2015 GSA Annual Meeting in Baltimore, Maryland, USA (1-4 November 2015)

Paper No. 130-6
Presentation Time: 9:00 AM-6:30 PM

PALEOECOLOGICAL RELATIONSHIPS WITHIN PLIOCENE BIVALVE ASSEMBLAGES FROM THE CAROLINAS AND VIRGINIA


KELLEY, Patricia H.1, NEELY, Samuel H.1, BALDWIN, Robert J.1, HOSKINS, William L.1, KERR, Tyler U.1, LISKIEWICZ, Christopher M.1, MICOVIC, Jennifer M.1, STEFAN, Joseph M.1, SWANK, Emerson T.1 and DIETL, Gregory P.2, (1)Geography and Geology, University of North Carolina Wilmington, 601 S. College Road, Wilmington, NC 28403, (2)Paleontological Research Institution, 1259 Trumansburg Road, Ithaca, NY 14850, shn5108@uncw.edu

Students in an undergraduate invertebrate paleontology class at University of North Carolina Wilmington investigated paleoecological relationships for four Pliocene bivalve assemblages. We bulk sampled the Duplin Fm at Tearcoat Branch (Sumter Co., SC) and Kirby Pond (Timmonsville, SC). We also examined coeval samples from the Yorktown Fm of Virginia: the Morgarts Beach Mbr from Fort Boykin and the Moore House Mbr at Deep Creek. Samples were sieved through 5 mm mesh and whole specimens and fragments with beaks were picked, sorted and identified to genus. Life modes (substrate relations, attachment, mobility, and diet) were assigned to genera using the NMITA molluscan life mode database. Complete and incomplete predatory drillholes were tallied for ~whole valves.

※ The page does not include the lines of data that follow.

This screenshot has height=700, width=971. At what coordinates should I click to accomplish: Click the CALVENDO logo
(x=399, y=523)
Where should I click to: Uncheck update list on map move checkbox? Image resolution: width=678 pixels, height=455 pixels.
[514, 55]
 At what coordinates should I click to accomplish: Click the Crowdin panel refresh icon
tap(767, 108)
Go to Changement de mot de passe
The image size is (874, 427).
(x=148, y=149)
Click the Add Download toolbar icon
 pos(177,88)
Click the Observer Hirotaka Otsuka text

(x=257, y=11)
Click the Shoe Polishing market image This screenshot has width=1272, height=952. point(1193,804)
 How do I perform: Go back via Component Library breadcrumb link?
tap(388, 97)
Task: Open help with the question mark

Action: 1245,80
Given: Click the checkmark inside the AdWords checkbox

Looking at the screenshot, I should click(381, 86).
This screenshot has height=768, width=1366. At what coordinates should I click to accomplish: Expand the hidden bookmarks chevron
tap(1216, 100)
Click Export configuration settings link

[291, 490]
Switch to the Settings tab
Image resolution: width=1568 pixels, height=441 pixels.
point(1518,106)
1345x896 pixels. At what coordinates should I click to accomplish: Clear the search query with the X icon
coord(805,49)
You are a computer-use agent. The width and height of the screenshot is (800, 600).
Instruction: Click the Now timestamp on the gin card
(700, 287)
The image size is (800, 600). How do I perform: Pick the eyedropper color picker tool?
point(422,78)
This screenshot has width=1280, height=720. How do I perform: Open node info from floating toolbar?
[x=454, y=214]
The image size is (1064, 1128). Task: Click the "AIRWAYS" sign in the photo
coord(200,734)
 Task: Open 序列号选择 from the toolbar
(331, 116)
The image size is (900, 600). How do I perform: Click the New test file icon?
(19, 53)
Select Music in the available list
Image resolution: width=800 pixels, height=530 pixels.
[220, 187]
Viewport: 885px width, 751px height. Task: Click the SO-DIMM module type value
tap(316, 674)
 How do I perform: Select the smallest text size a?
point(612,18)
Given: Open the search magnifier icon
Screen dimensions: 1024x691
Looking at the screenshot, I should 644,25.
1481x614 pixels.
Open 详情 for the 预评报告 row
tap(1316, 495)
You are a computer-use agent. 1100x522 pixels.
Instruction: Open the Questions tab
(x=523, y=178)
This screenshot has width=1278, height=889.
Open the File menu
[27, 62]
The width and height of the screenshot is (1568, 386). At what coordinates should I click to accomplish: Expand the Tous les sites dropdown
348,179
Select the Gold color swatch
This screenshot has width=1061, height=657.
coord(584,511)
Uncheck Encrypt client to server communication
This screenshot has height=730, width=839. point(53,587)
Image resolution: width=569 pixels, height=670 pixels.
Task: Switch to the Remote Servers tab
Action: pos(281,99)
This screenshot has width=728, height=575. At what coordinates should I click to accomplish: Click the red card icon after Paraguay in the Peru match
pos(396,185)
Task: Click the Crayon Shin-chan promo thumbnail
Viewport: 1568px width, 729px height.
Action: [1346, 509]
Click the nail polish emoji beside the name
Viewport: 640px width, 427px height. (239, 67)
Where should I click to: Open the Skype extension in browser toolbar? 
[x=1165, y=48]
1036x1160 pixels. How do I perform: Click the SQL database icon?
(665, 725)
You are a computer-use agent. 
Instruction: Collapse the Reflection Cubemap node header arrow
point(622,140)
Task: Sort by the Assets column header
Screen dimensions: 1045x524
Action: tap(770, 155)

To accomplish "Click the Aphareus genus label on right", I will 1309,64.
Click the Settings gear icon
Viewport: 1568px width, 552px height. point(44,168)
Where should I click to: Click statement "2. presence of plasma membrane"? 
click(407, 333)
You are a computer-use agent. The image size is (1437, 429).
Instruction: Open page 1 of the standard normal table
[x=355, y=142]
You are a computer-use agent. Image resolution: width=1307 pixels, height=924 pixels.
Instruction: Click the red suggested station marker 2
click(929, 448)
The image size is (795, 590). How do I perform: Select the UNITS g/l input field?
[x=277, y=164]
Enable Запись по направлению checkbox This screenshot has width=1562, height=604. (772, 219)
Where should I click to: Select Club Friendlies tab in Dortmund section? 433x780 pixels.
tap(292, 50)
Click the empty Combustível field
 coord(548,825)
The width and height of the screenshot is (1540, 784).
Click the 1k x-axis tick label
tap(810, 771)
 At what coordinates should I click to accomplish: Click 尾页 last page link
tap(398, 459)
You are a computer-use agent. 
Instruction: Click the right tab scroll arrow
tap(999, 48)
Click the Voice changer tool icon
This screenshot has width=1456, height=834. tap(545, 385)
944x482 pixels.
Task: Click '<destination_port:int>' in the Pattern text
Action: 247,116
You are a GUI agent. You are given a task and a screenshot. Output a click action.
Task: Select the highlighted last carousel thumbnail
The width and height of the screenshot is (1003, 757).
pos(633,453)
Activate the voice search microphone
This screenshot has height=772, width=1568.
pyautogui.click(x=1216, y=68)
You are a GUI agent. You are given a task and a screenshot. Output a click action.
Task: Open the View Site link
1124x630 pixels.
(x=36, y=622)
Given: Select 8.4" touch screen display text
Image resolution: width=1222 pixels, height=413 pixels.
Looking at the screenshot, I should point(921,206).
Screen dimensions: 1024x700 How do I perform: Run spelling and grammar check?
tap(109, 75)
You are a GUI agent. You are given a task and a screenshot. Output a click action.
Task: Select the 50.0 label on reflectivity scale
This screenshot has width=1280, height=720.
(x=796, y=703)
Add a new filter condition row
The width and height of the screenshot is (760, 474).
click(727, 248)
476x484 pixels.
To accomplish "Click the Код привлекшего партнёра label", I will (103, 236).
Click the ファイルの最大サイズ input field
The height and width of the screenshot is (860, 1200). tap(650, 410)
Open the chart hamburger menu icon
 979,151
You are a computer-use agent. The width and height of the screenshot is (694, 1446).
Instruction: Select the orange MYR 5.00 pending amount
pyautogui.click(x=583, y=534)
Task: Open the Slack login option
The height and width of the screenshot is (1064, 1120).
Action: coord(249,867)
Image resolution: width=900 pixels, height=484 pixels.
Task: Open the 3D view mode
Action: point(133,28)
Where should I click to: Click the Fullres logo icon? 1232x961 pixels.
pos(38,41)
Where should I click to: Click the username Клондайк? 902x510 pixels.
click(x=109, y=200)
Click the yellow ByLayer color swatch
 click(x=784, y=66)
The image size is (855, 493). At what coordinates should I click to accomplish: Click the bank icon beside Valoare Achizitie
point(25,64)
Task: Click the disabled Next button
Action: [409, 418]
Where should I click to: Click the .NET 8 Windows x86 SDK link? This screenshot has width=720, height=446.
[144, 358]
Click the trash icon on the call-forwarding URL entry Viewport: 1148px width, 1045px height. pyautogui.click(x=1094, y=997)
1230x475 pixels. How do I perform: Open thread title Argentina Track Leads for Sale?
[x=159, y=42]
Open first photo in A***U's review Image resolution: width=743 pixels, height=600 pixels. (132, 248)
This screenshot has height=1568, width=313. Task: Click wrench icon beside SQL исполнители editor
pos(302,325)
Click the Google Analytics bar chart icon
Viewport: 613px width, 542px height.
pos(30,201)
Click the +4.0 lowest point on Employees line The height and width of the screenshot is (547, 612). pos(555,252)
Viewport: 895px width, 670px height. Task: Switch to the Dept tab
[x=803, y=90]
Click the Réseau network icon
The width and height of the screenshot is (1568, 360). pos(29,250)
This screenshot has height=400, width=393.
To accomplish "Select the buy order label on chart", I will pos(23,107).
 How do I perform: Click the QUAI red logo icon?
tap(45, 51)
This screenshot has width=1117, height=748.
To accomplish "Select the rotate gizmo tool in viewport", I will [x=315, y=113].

The most abundant genus in the South Carolina and Morgarts Beach samples was Mulinia, whereas Cyclocardia, Astarte, and Glycymeris were most abundant in the Moore House, perhaps due to environmental differences. Only 12% of Moore House specimens (25% of genera) were infaunal siphonates, but the other samples were dominated by infaunal siphonates (84 – 99% of specimens; 72 -98% without Mulinia; 50 – 69% of genera). Actively mobile forms composed 85 – 99% of specimens for all samples (74 – 96% excluding Mulinia) except the Moore House, which included 64% actively mobile specimens (50% of genera). All samples were dominated by suspension feeders (64 – 99% of specimens); omission of Mulinia reduced suspension feeders to 31% and 11% in the Tearcoat and Morgarts Beach, respectively, due to abundant chemosymbiotic lucinids. A decrease in suspension feeders signaled productivity decline in the Caribbean Plio-Pleistocene; results are unclear for the mid Atlantic coastal plain. The proportion of suspension-feeding bivalves (~75% of genera, ~95% of specimens) was consistent from the Pliocene Duplin to the Pleistocene Waccamaw elsewhere in the Carolinas. Morgarts Beach values are significantly less and Moore House values greater than for the previously studied Plio-Pleistocene samples.

Drilling frequency (DF) was ~16% for both South Carolina samples; DF for the Moore House was 19% and for Morgarts Beach was 29%, significantly greater than for any other sample due to heavy drilling on Parvilucina. Incomplete drillholes constituted 2 – 11% of drilling attempts.